Seit einigen Spielen kämpfen die Döschwitzerinnen mit Personalsorgen und Verletzungspech, wieso sollte das vor dem Derby anders sein. Auf zwei Positionen mussten die Grün-Weißen wieder ändern. Kapitän Köhler pausiert verletzungsbedingt wurde aber durch Schümann auf deren Position bestens vertreten. Döschwitz wollte sich auf keinen Fall verstecken und spielte von Anfang an mit, damit hatten die Hausdamen wohl nicht gerechnet. Der dreier Angriff konnte die ersten 10 Minuten die Abwehr der Gastgeberinnen ein ums andere Mal gut aus kontern war aber ohne Torerfolg.

Vor der Pause Droyßig besser

Döschwitz spielte diszipliniert verlor aber kurz vor der Pause den Faden, was den Gästen Tor und Tür öffnete. In dieser Phase hatte Grün-Weiß Glück und rettete das Remis in die Pause. Der erste Durchgang kostete viel Kraft. Der umsichtige Schieri pausierte jeweils in den Halbzeiten zu Trinkpausen, die auch nötig waren.

1:0 nach Einwurf

Droyßig kam mit viel Druck aus der Halbzeit. Döschwitz hielt auch hier wieder gut dagegen. Das Derby hatte die gewohnte aber zu jeder Zeit faire Härte mit nur einer Gelben Karte von den Gastgeberinnen. Als Tabellenletzter gegen den Tabellendritten verkauften sich die Döschwitzerinnen recht gut, kassierten aber unglücklich nach einen Einwurf das 0:1. Torfrau Hipke hatte bei den platzierten Schuss keine Chancen.

Kräfte ließen nach

Döschwitz keineswegs geschockt, wusste man doch der Stärke der Hausdamen auch waren schon gute 50 Minuten gespielt. Läuferisch mussten die Grün-Weißen dennoch dem hohen Tempo und den heißen Temperaturen etwas Tribut zahlen. So drückten die Gastgeberinnen die Döschwitzerinnen weit in die eigene Hälfte und wollten nun die Entscheidung. Nur 5 Minuten später die Entscheidung. Mit einen satten flachen Schuss erhöht Vanessa Körper auf 2:0 für Ihr Team. Auch wenn, die Grün-Weißen zum Ende nochmal alle Kräfte mobilisierten, wollte ein Tor dennoch nicht fallen. So eindeutig die das Ergebnis scheint war die Partie gar nicht. Der Sieg der Hausdamen mag so in Ordnung sein aber das Schlusslicht hielt sehr gut dagegen. Zum Ende hätte Schreiter und Sachse ein Tor auf dem Fuß gehabt aber es sollte nicht sein.
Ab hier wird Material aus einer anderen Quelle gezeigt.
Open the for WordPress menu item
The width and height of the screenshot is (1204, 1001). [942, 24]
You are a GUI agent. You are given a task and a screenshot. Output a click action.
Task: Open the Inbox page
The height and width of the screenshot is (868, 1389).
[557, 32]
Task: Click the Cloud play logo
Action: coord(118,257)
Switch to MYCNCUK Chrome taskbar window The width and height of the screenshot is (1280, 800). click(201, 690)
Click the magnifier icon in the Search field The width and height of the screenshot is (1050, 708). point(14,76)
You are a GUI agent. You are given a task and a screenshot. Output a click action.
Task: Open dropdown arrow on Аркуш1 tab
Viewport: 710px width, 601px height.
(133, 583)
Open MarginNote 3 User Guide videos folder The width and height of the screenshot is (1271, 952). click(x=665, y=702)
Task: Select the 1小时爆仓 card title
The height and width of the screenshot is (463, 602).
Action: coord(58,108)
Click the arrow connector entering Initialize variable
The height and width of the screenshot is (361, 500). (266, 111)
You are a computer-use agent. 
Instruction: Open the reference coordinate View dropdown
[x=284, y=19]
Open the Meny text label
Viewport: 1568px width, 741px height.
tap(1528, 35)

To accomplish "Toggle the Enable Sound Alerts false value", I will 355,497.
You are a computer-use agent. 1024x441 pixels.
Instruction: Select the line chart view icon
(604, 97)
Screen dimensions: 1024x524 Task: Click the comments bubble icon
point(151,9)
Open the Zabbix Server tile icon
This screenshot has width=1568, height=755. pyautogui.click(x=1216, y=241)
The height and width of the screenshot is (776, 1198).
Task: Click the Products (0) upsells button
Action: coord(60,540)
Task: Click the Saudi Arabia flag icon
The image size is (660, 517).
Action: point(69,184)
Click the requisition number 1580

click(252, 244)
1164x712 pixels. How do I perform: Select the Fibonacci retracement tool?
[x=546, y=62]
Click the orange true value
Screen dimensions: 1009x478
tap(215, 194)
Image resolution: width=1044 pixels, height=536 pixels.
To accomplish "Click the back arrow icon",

Derby hin Derby her, fair ist Fair

Leicht gesagt, wenn es dann nun mal nicht so ist. Derby ja klar das ist es, da gehört viel dazu. Auch das sich der Sieger am Ende feiern lässt, das muss man als Unterlegener einfach ertragen. Auf dem Platz ist auf dem Platz und danach gibt man sich einfach die Hand, weil man alles für sein Team gegeben hat und dem Gegner einfach Respekt zollt. Macht man ja auch vor dem Spiel, weil es der DFB vorschreibt, zum Ende sieht man dann ob es ernst gemeint war, war es wohl von einigen nicht aber egal.

Großes Lob an Grün-Weiß

In dieser sehr durchwachsenen Saison, mit Höhen und vielen Tiefen. Vielen Wechseln, Spielausfällen, verschieben und neu Ansetzen. Mit vielen neuen Menschen in unseren Leben, der Grün-Weiße Nachwuchs im Team und auch traurige Momenten. Ist es dem Verein, dem Team und letztendlich der Mannschaft und jeden einzelnen der dazugehört, hoch anzurechnen, dass nicht das Streben nach Erfolg, sondern das wesentliche am Mannschaftssport im Vordergrund steht, der Zusammenhalt.

Danke Mädels für das letzte Auswärtsspiel in dieser Saison.